CSRF Protection: Should I use CSRF Tokens or API key?

Hi there.

I could use some help with the CSRF protection. Since the upgrade to v0.13, my Gnome Shell Extension for Syncthing cannot fetch the folder list from Syncthing any more. I opened a GitHub issue here.

Now my first question: Why is that? It only uses GET request, not a single POST. I thought that GET requests are not shielded by the CSRF protection.

Anyhow. If that is going to stay this way, I need to fix this. And for that there seem to be two possibilities:

  1. Read the API key from ~/.config/syncthing/config.xml and use that to issue the GET requests. This should be quite simple and I suppose this will just work.

  2. Use CSRF Tokens. I suppose this is what the official Web UI currently does? I don’t find much information about this in the docs. How would I do this?

And finally: Which of the two possibilities is the “right way” to do it?

Thank you.

There was a security issue around this (CORS wasn’t set up correctly, so someone could fetch the config from a different origin, parse the API key out of it, then use it to POST). The whole API was therefore secured as a precautionary measure.

If you’re using the API, you should be using the API key. This will also cover the case where someone has enabled authentication on Syncthing’s web UI.

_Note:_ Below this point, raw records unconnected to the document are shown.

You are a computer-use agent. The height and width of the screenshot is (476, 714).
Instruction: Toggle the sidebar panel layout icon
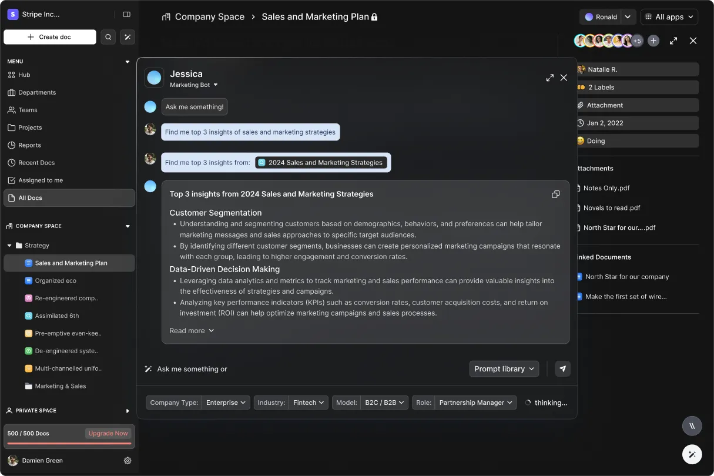126,14
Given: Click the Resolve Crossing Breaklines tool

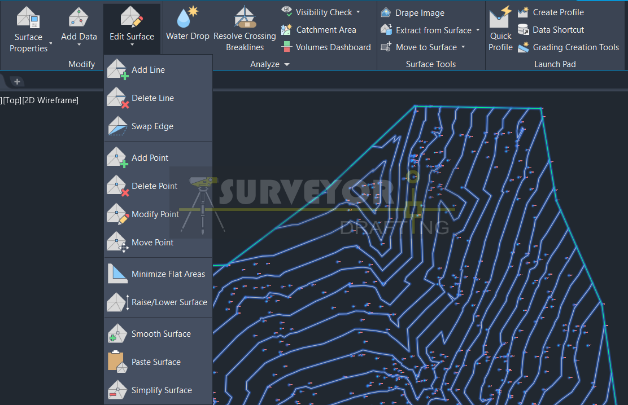Looking at the screenshot, I should click(x=245, y=25).
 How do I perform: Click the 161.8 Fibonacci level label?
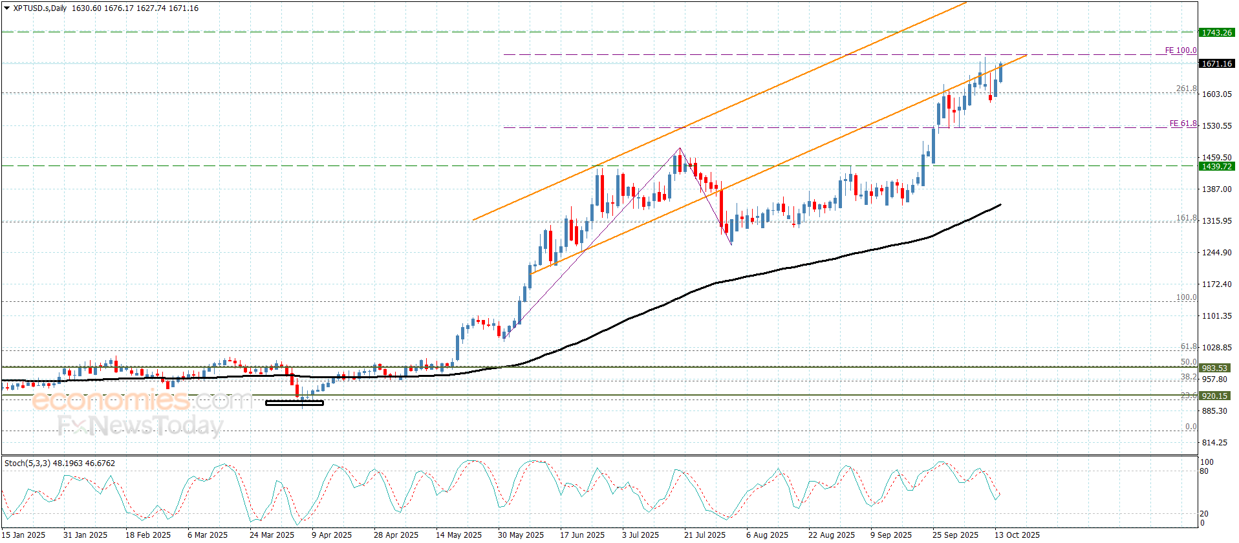tap(1186, 218)
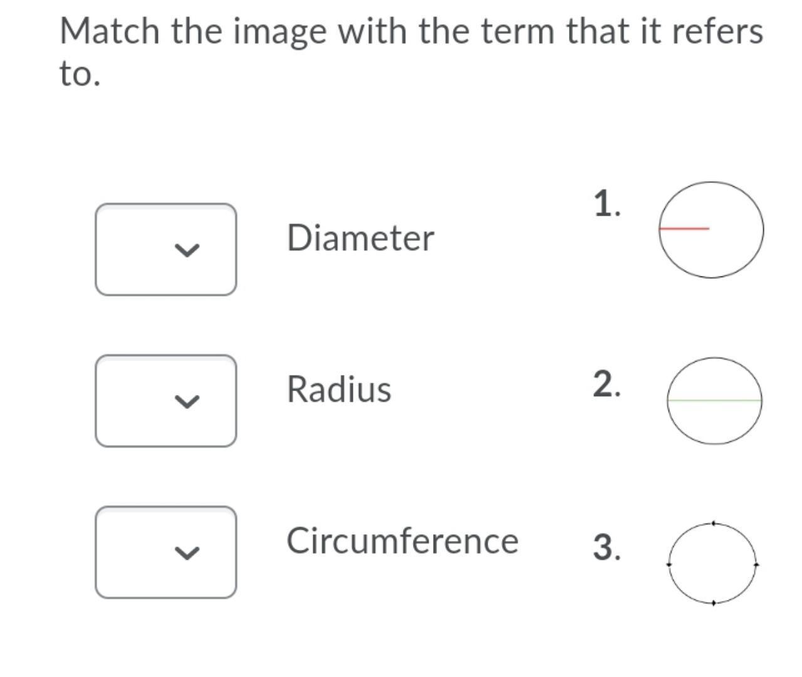Click the right dot on circle 3
Image resolution: width=802 pixels, height=677 pixels.
[756, 564]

If you’re starting Syncthing yourself, you can specify the API key to use on the command line. Otherwise I would suggest getting the user to copy the API key from Syncthing’s web interface and pasting it into some configuration for your shell extension. Parsing the config file is possible, but remember that 1) the user may have decided to put Syncthing’s home folder somewhere custom, and 2) the format may change at any time.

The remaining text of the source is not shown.